The note was lousy with misspellings and totally free of punctuation. Words were missing. Still, something called to me.

Bowling pins crashing in the background, he told me he was "already too wise in the ways of women," he was looking to settle down, find the one. "When I met you, there was something in your eyes, something grounded. I thought I willed you to appear," he said. "You’re the kind of girl I’ve always wanted to meet." Strike.

Grounded? Me? I took a deep breath, because grounded people are always doing that. I straightened up in my seat. I was soaking it up like a bowling alley bar napkin sops up gin.

The guy was so animated, he would emphasize points by actually rising from his chair, peering down at me, asking, "Do you know? Do you know?" At one point, I could swear he was getting choked up, telling stories about his old neighborhood in Brooklyn, his days chasing women, waking up lonely.

At this point, he decided it was time for full disclosure. He’d known me three hours and I was "the one" so I might as well know what I’m dealing with. He showed me a tattoo on his arm of a skeleton, running, a dagger in its teeth. "This is to remind me not to go to the dark side, to run from it," he said, dripping with gravitas. Gutter ball.

When he walked me to my car, he asked if he could sleep on my couch, nothing sexual, just wanted to be there to make me breakfast in the morning. "How can I leave you right now? I already miss you."

I politely refused breakfast and the keys to his apartment. "Okay, I know you’re not really looking for a relationship right now. I’m going to give you your space. I’m not going to call you. I’ll wait for you to call me. Goodnight," he said, wistful and earnest as a douche commercial.

It was like dating Pavarotti, a walking one-man opera with no intermission. In fact, that’s the nickname I gave him when he called first thing the next morning — giving me my space.

We went out a few more times. Every creepy thing he did, crass references to bodily functions, pouting when e-mails weren’t returned within four seconds, was neutralized by something almost breathtaking in its charm. One night, I admired a burnt-orange strapless dress on a mannequin in a window. The next day, he showed up with it. He made me a bear out of chocolate chip cookie dough. He told me we had a date with the moon; we each had to look out our window at midnight and ask the moon what to do.

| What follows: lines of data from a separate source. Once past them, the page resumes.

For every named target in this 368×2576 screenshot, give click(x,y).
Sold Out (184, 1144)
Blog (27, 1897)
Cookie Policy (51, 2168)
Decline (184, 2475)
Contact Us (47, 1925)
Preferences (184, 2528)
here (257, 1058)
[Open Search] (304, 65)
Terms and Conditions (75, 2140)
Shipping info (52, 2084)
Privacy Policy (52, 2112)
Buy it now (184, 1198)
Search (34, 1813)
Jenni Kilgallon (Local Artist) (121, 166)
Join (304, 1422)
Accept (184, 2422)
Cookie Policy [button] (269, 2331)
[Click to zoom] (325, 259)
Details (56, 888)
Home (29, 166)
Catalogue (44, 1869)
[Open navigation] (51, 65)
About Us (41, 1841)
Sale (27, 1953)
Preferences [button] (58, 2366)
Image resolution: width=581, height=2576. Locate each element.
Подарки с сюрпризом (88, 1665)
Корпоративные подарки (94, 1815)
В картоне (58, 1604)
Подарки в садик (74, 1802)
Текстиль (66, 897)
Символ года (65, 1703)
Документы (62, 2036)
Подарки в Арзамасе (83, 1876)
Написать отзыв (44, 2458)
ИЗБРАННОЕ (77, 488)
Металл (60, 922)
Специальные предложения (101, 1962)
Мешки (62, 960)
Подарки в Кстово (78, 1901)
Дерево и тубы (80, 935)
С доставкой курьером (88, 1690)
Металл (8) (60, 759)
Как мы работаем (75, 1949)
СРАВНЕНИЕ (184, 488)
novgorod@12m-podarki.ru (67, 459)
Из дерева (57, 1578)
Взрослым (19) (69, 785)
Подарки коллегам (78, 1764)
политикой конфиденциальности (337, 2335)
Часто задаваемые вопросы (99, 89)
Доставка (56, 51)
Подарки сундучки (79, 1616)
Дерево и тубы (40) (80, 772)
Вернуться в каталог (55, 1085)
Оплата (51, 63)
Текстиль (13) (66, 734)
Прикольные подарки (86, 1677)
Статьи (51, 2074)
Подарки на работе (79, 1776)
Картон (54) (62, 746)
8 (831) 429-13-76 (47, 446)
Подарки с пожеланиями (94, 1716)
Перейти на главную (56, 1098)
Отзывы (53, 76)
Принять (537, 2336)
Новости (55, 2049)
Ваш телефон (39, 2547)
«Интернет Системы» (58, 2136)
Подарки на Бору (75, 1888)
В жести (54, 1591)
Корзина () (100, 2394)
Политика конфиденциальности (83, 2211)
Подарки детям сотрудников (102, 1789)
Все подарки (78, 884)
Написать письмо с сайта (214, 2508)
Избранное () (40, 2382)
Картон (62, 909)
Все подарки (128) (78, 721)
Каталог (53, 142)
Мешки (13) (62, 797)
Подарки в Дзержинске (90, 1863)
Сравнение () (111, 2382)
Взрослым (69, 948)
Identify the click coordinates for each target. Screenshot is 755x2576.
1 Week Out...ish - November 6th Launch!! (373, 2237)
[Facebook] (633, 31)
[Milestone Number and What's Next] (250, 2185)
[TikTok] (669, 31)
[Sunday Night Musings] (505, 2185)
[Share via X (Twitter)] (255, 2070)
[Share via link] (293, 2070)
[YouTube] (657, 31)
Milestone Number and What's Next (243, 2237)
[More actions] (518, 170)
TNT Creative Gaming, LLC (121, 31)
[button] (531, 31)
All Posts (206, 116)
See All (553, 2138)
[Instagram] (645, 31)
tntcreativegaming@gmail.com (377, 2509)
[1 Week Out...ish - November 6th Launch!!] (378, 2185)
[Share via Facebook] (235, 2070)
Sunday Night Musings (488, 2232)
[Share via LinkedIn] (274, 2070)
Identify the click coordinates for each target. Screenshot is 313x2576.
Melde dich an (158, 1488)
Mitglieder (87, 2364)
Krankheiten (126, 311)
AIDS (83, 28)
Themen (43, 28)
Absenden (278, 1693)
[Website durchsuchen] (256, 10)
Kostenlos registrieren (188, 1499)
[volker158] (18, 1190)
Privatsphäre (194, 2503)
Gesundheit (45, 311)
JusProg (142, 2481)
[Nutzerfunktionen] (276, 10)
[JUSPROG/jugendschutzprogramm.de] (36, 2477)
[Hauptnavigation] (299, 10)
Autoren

I didn’t have to ask the moon what to do because I had already asked everyone else I knew. The problem was simple: When I stood close to him, which I generally avoided, he didn’t smell right to me. It’s not that he smelled bad, just that chemical thing — the pheromones weren’t right. I couldn’t even imagine kissing him, though I wished I could. The man offered sculpted snacks, keys to his apartment, apparel. He was prepared to worship me, in his grandiose and self-absorbed way, and who isn’t prepared to be worshipped?

"Love makes one blind and deaf," goes the saying by Jewish poet and philosopher Solomon Ibn Gabirol. But it doesn’t remove one’s olfactory abilities.

I once read that when someone smells good to you, what you’re smelling is the fitness of their immune system. You may actually be able to smell whether someone is right for you, at least for mating purposes. I’m sure I haven’t been everyone’s cup of pheromones myself. To each his own, lid for every pan, all that stuff.

"If it isn’t there, it isn’t there," said my male friends, who seemed to understand.

"Maybe he’ll grow on you," said my female friends, who’ve all tried to work around a lack of basic physical attraction.

"I’m right outside your door," he said late one night, while we were talking on the phone. "Can I come in? I’m having a bad night. I need comfort."

I told him he could only come in for a minute. He asked for a hug and I gave it to him. He wouldn’t let me go. This man carved you a bear, my head screamed, Let him hug you! My chest got heavy and I got to feeling like a salted slug. My arms got wooden. He let me go. I haven’t seen him since.